Summary of The Suicide’s Soliloquy
‘The Suicide’s Soliloquy’ by Abraham Lincoln sounds like a suicide note of a depressed person who has lost hope in this mundane. There is a note at the beginning of the poem. It says the lines of the poem were said to have been found near the bones of a man who possibly committed suicide, in a deep forest, on the flat branch of the Sangamon, some times ago.
However, in this poem, the speaker is resolved to kill himself with a dagger. Before killing himself, he is thinking about why he is going to do so. It seems he might be reassuring himself about the deed he is going to commit. To sum up, he has lost hope in his worldly life and he has nobody to share his pain with. Hence, there is no other way available to him except for suicide.

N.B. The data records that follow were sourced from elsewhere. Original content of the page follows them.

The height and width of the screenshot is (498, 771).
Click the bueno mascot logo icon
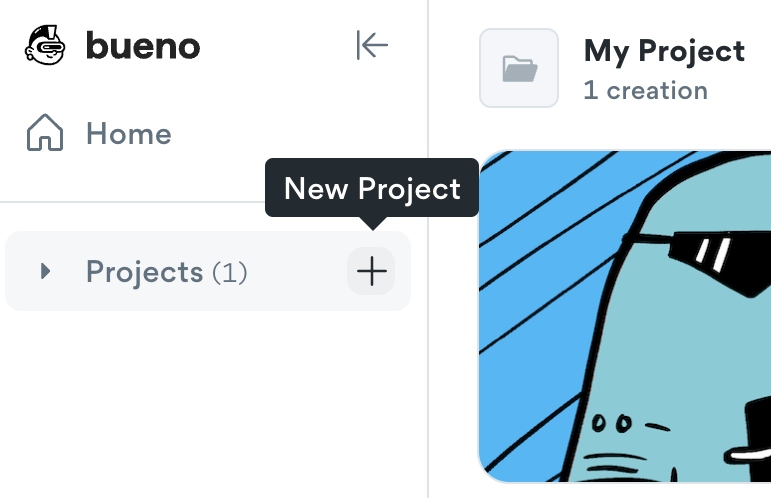coord(45,46)
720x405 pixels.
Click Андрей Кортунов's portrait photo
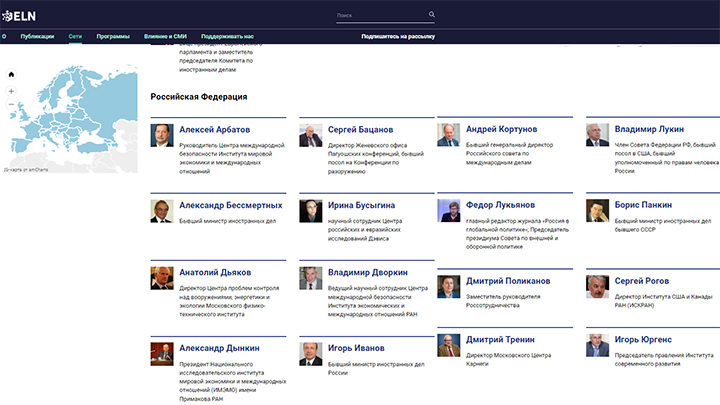[x=448, y=135]
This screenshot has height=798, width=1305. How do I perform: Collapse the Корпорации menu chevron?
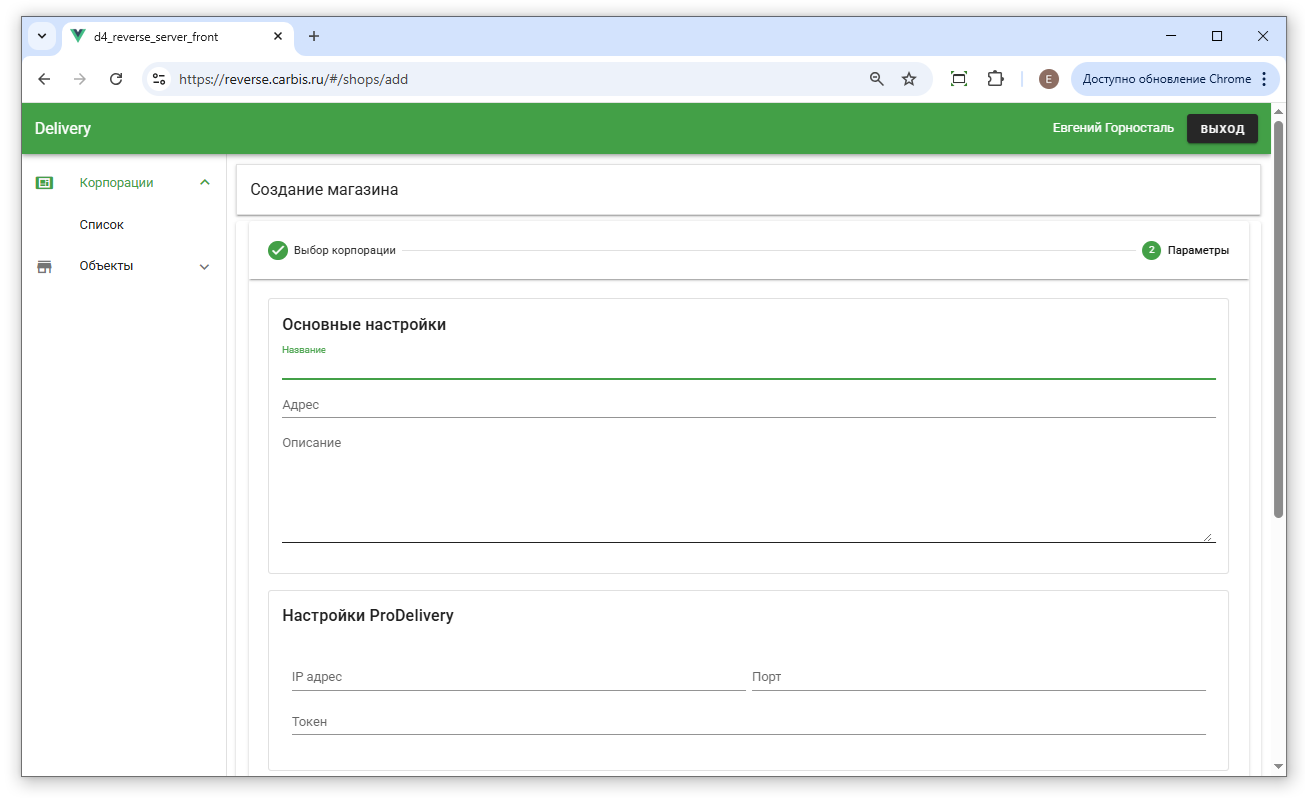205,183
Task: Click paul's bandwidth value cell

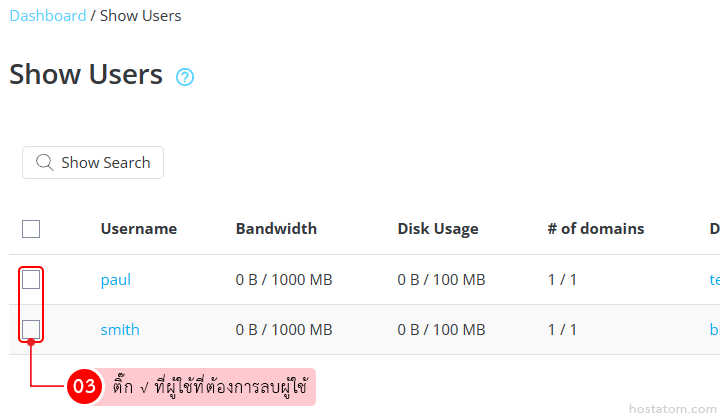Action: 284,280
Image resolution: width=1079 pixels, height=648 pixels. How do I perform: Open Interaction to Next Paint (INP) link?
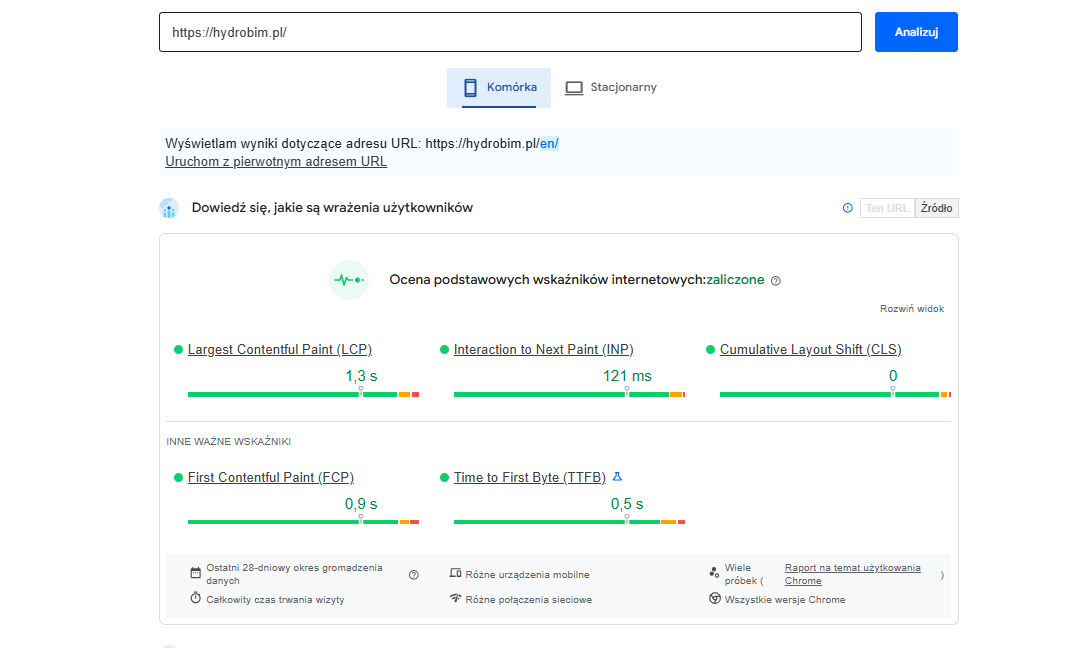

Structure of The Suicide’s Soliloquy
‘The Suicide’s Soliloquy’ by Abraham Lincoln consists of nine four-line stanzas. In this poem, the poet uses a regular rhyme scheme. The rhyme scheme of the poem is ABAB and it goes on throughout the poem. The syllable count of each stanza is 8-6-8-6 and the stress falls on the second syllable of each foot. For this reason, the overall poem is composed of iambic tetrameter and iambic trimeter alternatively. However, there are trochaic variations in the poem. As an example, the first foot of the first line is trochaic.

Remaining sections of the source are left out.